GOAL:
In the data, take the lines from the line with "Given: Tap the 2.5k band control point" to the line with "Looking at the" and write them out again with "control point" changed to "slider handle", leaving everything else as it is. Leave the pictures out of your answer.

SUPPLIED ENTRIES:
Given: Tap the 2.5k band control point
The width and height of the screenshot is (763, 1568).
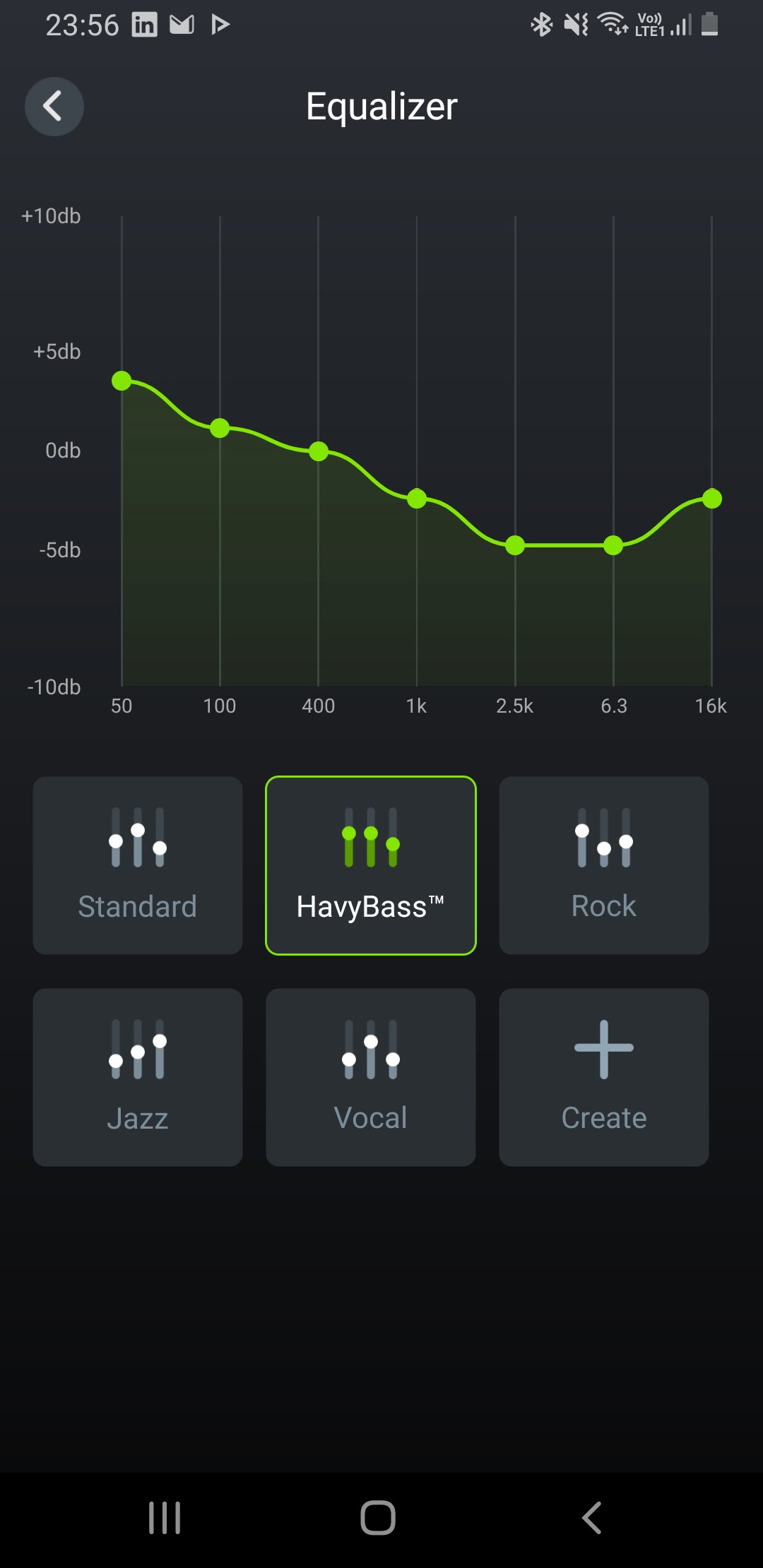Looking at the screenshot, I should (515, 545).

* * *

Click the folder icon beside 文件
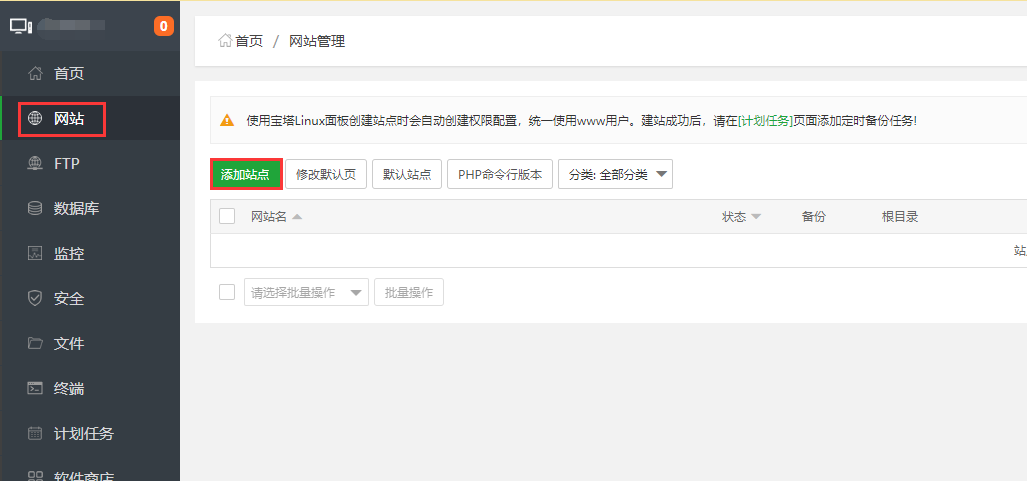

...

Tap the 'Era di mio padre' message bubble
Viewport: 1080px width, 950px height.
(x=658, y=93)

SOLUTION:
Given: Tap the 2.5k band slider handle
The width and height of the screenshot is (763, 1568).
Looking at the screenshot, I should (515, 545).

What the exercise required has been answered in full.